Paula’s mother and siblings as well as various organizations and professionals refused to believe that Paula was disabled and had difficulty earning money. Paula’s father died before her back problems became seriously disabling. Because few people were willing to help, Paula had to feel the heartbreak of watching her daughter endure hunger, cold, health problems, loneliness, and increasing stress. Paula’s daughter had to start buying food and paying bills when she was 10 years old and got her first babysitting job. At age 16, her daughter got a job at a fast food restaurant so she could earn as much money as possible to keep them from becoming homeless. At age 17, Paula’s daughter said, “I don’t understand. I thought family was supposed to help.”

Her daughter was under so much stress that Paula asked someone she thought was a friend for a loan. Paula wanted to give her daughter a break from working as much as possible for 7 years of her childhood. The friend knew Paula had a serious back problem. Horrified at Paula’s request, the “friend”  told Paula to “Go out and get a job!” Although the “friend” had no children of her own, she assured Paula that her daughter would be fine.

Paula’s daughter has not been “fine” in the way the “friend” assured Paula she would be. Paula’s daughter faced difficulties she would not have faced if other people cared. Because Paula was the only person in the world who cared that her daughter had spent her childhood earning as much money as possible, Paula’s daughter got no break. A continually stressful childhood creates health problems in adulthood. Paula’s daughter has endured one health problem after another as an adult. An early health problem was rare for her gender. A later health problem was rare for her age. Because of untreatable tumors in two of her vertebra, Paula’s daughter now endures such pain that she had to withdraw from college. She has had to change her life plans.

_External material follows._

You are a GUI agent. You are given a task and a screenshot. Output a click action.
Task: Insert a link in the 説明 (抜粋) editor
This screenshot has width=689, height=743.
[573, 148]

Since Paula’s daughter was lonely for contact from Paula’s family as a child, she has contacted them as an adult. Paula’s mother and siblings are again doing nothing to make her daughter’s difficult life easier. And Paula’s mother and siblings are ignoring the difficulties for a second generation of children growing up with a mother who lives with pain in her spine.



Paula Kramer writes in detail about her family relationships to help other people avoid making the mistake she made. Paula’s mistake was believing she could someday do just the right thing that would please her mother and siblings, convincing them to make Paula feel loved and included.

It was never going to happen.

Paula’s mother and siblings stereotyped Paula negatively. Their negative stereotypes about Paula gave them the ability to create positive stereotypes about themselves. In order for Paula’s mother and siblings to see Paula as she really is, they would also have to see themselves as they really are. They prefer their stereotypes. Paula wasted decades of her life trying to please her mother and siblings when pleasing them was never possible. Paula wants to help other people avoid wasting their lives trying to please people who will never let go of their stereotypes. She uses examples from her family relationships to get people thinking about their own family relationships.

Paula’s mother was callous, cold, and distant all of Paula’s life. Paula witnessed her mother’s repeated callousness towards others, especially her father. Yet Paula wasted four decades of her life trying to please her mother before she finally understood that her mother had never loved her and never would love her, no matter what Paula did.